I suspect that the deal was largely a “this too shall pass” moment regarding the US firestorm, and that Scheinberg thought he was purchasing a controlling interest in the industry’s largest poker news/propaganda site on the cheap. Again, though I’m not a lawyer, there was likely no disclosure requirement for either Rational or Scheinberg in connection with the deal. Most Western countries have similar disclosure laws in this regard.

It’s a bit like Sheldon Adelson purchasing the Las Vegas Review-Journal, though at least two relevant differences exist: Adelson way overpaid for the LVRJ, making it suspicious on its surface, and LVJR staffers cared enough about the deal to find out who really bought the paper. In contrast, PN people heard the rumors about Stars and stuck their fingers in their ears. In there somewhere is a pretty clear statement about the nature of poker “news”… at least as it occurs at PN.

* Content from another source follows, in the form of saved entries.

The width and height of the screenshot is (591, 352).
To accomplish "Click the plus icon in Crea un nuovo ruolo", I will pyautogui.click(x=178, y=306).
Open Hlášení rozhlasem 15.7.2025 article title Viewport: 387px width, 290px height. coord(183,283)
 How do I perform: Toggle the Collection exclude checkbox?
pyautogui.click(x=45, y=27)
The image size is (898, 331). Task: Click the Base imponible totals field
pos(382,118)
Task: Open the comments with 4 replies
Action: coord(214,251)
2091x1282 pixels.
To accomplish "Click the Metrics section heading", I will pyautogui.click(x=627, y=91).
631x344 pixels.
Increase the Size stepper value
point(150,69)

However… that’s still not the largest problem with all this. In September of 2014, just four months after acquiring PokerStars and all the related Rational Group / Oldford Group assets (including, presumably, PokerNews), new Stars parent Amaya terminated the majority of its long-term affiliate deals. That killed off the promised lifetime-revenue streams from players that previous ownership had agreed to. It was “legal,” in terms of the affiliate contact legalese, but ethical? Maybe not so much.

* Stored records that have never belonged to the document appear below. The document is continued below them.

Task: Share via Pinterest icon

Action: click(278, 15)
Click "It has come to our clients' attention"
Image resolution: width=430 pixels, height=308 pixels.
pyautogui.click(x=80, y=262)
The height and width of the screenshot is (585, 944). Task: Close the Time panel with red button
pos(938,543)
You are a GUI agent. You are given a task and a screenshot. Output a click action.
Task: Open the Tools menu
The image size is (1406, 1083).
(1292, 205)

Oh, and despite that affiliate head-chopping being a furor-causing story throughout the poker world, PN didn’t touch it. And that leads to what’s really the big problem here: The sale of all of Rational (Oldford) Group’s assets to Amaya created a situation where affiliate revenues generated by PokerNews were going into Amaya’s corporate coffers; Amaya’s direct competitors were thus pumping up Amaya’s revenue without having any idea about it. In the meantime, Amaya had damaged much of PN’s affiliate competition by terminating their own contracted relationships with those “outside” affiliates.

This all put PokerNews in a privileged, superior position with regard to generating affiliate revenue. Given that by this time Amaya was a publicly-owned entity, it’ll be curious to see if this stuff might entail any sort of antitrust violation. It also appears to have fallen right in line with the way Baazov and his friends ran the merger-and-acquisition-crazed Amaya, cutting themselves special deals.

In the securities world, that’s brought Baazov and others a trial in Quebec on insider-trading charges. The PN thing probably isn’t as serious a legal matter, if it’s indeed a “legal” matter at all, but it appears every bit as corrupt.

Now we all get to sit back and see what comes of it. It might be days, weeks or months, but this has the potential to turn into a major firestorm for both PokerNews and Amaya, and it almost certainly will have an effect on the way PN conducts its business moving forward. PN’s official Twitter feed has already stated that news stories connected in any way to PokerStars will now carry an ownership disclaimer. That’s good, even if it is several years too late.

(The opinions expressed here are solely those of the author and do not necessarily represent the views of the owners and publishers of FlushDraw.)